209 A.D. 223, 204 N.Y.S. 566, 1924 N.Y. App. Div. LEXIS 8591

This text of 209 A.D. 223 (D'Aprile v. Turner-Looker Co.) is published on Counsel Stack Legal Research, covering Appellate Division of the Supreme Court of the State of New York primary law. Counsel Stack provides free access to over 12 million legal documents including statutes, case law, regulations, and constitutions.

Bluebook
D'Aprile v. Turner-Looker Co., 209 A.D. 223, 204 N.Y.S. 566, 1924 N.Y. App. Div. LEXIS 8591 (N.Y. Ct. App. 1924).

Opinion

Seabs, J.:

On the 10th day of May, 1918, the parties to this action entered into a contract for the sale by the defendant to the plaintiff of ten barrels of Kentucky whisky in bond at the price of three dollars per gallon. On the following day the defendant made a draft upon the plaintiff for the purchase price and attached to it certificates of the bonded warehouse properly indorsed for ten barrels of Kentucky whisky. The certificates described the barrels so that they could be identified. The plaintiff refused to pay the draft and accept the warehouse certificates. The defendant herein during the month of August, 1918, brought suit against the plaintiff for the purchase price of the goods sold, under the provisions of the 1st subdivision of section 144 of the Personal Property Law (as added by Laws of 1911, chap. 571), on the theory that the tender of the warehouse receipts was sufficient tender of the goods under the contract and that the title to the whisky had passed to the buyer. The plaintiff served an answer, and after a trial the action resulted in a judgment in favor of the defendant (the seller) for the full amount of the purchase price. This judgment was affirmed both in the Appellate Division (Turner-Looker Co. v. Aprile, 195 App. Div. 706) and in the Court of Appeals (234 N. Y. 517).
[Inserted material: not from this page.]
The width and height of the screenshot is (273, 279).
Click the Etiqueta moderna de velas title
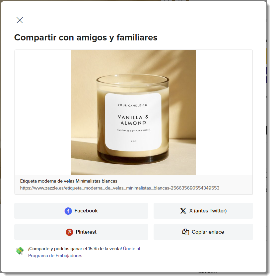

The judgment, following the affirmance by the Court of Appeals, was entered on March 30, 1921, and was for the sum of $1,799.45.

While that action was pending the defendant sold the ten barrels of whisky described in the warehouse receipts to a third party at ninety-five cents per gallon, making $418.81 for the ten barrels.

In the majority opinion of this court attention is called to the circumstances that the complaint in that action alleged that the seller was in possession of the whisky in question and that such was the fact at the time of the commencement of the action, and, further, that the answer on behalf of the buyer did not allege such resale as a defense, and that the buyer did not ask to amend his answer, and the opinion stated that such being the facts, the disposition by the trial court awarding the seller the full purchase price was justified under the pleadings. The opinion did, however, contain this language: “ The plaintiff had elected to bring its [225]*225action, for the purchase price and fixed the title of the whisky in the defendant, and it may be that when it sold the whisky for ninety-five cents a gallon it was selling the defendant’s whisky w ithout authority and would be hable to the defendant for all damage caused to him thereby, but that question was not pleaded or litigated. Possibly the defendant was unwise in refusing to accept the offer of the plaintiff to permit him to amend the answer and set up his damages. Having failed to do it, however, he cannot raise the objection now. The cases seem to be conclusive upon this question. (Schepp Co. v. Far Eastern Mfg. Co., 168 N. Y. Supp. 636; Stokes v. Mackay, 147 N. Y. 223.)’’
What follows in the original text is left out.